» Verilen Metin
——————

5 Mart 2020 Perşembe

Göç Meselesi Şımarık Yunanistan Kendi Tarihini Unutmasın





Ülkemiz son haftalarda birçok duyguyu kendi bünyesinde yaşıyor. Üzüntüyü, kederi, insanlığı, kahramanlığı ve şehadeti...
Türkiye tüm bu duyguları en içten düzeyde yaşıyor iken Şanlı Türk Ordusu sınır ötesinde başlattığı Bahar Kalkanı Harekâtı ile emsalsiz bir kahramanlık örneği göstermektedir. Bununla birlikte Türkiye son günlerde Avrupa’ya hareket eden göçmenleri unutmayıp, sınırda Yunan kolluk kuvvetlerinin tüm zulmüne ve zalimliklerine gözlerini kapayamıyor ve adeta tüm dünyaya insanlığı öğretiyor.
Yukarıda bahsettiğimiz tüm bu gelişmeler yaşanırken Avrupa’nın şımarık çocukları (Yunanistan-Bulgaristan) ise tarihsel karakterleri doğrultusunda aynı saldırganlıklarını icra ediyorlar.

——————

» Yapılacak Alıştırmalar
(a) Metne göre Türk ordusunun sınır ötesinde başlattığı harekâtın adı nedir?
(b) Metinde ülkenin son haftalarda yaşadığı belirtilen duyguların hepsini sıralayın.

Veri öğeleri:

——————

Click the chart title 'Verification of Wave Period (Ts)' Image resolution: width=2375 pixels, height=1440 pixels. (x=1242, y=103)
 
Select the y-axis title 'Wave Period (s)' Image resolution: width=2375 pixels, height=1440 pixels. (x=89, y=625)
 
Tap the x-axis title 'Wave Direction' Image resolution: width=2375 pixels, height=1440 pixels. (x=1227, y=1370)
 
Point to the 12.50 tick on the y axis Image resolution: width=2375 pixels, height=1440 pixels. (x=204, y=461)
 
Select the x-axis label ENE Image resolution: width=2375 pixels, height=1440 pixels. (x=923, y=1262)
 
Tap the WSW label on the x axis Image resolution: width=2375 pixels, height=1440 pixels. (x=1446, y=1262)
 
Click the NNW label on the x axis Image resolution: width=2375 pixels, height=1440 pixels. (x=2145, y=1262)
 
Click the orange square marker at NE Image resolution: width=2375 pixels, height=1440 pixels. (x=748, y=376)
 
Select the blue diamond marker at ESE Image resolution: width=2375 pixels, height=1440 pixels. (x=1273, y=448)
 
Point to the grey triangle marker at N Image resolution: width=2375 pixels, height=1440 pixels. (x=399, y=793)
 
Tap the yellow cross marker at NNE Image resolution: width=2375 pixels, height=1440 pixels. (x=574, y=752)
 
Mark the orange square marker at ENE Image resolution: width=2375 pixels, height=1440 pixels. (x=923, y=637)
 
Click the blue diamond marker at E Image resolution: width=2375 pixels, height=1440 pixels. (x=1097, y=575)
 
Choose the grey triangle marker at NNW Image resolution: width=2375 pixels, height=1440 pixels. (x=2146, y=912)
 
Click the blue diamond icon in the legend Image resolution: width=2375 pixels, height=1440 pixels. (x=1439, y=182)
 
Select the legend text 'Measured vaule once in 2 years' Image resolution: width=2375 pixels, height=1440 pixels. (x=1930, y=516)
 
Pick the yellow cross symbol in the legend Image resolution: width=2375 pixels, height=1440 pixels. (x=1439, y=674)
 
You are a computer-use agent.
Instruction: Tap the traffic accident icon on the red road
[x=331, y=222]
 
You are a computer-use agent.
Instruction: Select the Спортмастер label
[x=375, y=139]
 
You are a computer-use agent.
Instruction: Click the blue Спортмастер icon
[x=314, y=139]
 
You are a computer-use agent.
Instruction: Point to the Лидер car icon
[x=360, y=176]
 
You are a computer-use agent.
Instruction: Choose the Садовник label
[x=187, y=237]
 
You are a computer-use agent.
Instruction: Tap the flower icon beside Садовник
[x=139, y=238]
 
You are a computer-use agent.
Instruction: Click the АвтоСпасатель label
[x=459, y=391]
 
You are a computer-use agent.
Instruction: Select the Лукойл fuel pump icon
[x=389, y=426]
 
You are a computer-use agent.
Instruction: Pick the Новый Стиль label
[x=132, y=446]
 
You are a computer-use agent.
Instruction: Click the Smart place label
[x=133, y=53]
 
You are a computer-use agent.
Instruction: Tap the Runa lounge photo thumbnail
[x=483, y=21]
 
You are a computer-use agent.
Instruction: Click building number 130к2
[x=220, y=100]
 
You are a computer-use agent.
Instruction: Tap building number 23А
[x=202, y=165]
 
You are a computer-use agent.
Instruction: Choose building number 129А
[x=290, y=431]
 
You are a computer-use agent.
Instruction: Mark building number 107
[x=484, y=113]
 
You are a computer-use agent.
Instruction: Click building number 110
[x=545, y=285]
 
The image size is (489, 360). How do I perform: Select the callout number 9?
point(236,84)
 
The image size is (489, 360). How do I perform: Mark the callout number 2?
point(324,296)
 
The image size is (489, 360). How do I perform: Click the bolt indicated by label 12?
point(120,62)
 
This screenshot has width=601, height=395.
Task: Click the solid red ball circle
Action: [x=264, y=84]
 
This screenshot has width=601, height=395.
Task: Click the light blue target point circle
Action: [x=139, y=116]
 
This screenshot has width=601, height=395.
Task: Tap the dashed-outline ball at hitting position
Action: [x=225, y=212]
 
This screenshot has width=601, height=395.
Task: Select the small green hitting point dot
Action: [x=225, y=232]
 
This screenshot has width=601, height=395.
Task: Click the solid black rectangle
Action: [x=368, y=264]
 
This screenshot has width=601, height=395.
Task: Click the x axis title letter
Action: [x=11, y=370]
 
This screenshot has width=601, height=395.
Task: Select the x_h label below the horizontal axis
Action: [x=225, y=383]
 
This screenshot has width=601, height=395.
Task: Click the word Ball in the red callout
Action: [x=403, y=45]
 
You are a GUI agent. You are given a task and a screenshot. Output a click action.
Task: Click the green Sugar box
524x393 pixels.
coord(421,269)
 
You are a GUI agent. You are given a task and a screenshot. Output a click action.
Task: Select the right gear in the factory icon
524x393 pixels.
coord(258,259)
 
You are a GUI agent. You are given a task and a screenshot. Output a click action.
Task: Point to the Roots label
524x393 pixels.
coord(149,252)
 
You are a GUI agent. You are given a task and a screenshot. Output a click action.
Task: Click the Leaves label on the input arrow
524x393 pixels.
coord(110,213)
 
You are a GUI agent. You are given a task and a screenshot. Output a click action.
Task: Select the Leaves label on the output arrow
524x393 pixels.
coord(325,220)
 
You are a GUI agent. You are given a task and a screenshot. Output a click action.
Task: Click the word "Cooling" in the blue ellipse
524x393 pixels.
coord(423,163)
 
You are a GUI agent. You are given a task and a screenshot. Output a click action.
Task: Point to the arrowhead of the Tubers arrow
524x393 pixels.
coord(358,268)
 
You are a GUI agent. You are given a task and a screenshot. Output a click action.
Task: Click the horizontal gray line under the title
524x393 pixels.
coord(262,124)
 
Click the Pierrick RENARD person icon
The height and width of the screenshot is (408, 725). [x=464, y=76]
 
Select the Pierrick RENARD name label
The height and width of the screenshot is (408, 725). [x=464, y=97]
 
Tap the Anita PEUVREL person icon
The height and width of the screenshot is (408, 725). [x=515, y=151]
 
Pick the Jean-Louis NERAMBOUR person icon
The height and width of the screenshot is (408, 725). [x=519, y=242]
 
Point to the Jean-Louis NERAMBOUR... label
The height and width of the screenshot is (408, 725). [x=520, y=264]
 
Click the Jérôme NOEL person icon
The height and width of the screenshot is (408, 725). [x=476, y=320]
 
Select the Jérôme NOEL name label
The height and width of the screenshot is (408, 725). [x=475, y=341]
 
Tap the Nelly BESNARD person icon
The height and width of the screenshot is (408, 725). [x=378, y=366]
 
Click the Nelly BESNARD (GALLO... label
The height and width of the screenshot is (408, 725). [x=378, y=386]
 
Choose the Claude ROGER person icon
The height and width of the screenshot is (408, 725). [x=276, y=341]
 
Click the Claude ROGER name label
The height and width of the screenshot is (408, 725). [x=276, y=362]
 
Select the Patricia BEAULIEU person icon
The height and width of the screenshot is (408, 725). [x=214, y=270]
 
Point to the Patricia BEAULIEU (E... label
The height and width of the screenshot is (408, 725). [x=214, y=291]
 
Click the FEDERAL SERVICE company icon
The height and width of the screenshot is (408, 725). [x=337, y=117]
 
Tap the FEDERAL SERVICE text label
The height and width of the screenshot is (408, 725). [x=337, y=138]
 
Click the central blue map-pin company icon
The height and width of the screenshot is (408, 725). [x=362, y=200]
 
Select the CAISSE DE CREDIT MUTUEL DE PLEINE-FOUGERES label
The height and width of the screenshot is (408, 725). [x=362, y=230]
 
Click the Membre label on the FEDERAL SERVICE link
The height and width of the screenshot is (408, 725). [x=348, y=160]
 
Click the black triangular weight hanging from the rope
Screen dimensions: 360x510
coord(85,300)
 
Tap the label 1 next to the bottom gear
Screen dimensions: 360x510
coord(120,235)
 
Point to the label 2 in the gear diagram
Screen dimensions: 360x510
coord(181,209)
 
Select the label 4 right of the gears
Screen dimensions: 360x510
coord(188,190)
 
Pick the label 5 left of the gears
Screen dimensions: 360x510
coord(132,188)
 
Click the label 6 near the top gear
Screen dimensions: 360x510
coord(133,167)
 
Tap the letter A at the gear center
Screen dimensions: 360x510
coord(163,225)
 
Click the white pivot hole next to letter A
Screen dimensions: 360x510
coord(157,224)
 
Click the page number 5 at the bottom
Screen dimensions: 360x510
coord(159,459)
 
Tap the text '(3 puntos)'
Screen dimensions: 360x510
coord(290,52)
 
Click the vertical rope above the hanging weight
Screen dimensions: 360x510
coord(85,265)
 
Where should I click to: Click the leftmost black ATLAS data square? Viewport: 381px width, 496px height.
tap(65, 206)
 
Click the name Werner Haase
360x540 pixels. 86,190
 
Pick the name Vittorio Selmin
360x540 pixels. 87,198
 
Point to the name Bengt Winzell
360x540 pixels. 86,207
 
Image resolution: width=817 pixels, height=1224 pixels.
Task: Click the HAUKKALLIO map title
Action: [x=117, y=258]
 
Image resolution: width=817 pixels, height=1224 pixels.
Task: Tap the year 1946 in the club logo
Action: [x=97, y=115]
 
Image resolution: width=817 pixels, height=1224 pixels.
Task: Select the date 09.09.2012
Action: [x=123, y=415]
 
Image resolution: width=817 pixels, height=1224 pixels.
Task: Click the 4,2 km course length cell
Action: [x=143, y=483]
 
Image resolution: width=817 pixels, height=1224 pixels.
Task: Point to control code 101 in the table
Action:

——————

» Görev Cevapları
(a) Bahar Kalkanı Harekâtı.

(b) Üzüntü, keder, insanlık, kahramanlık ve şehadet.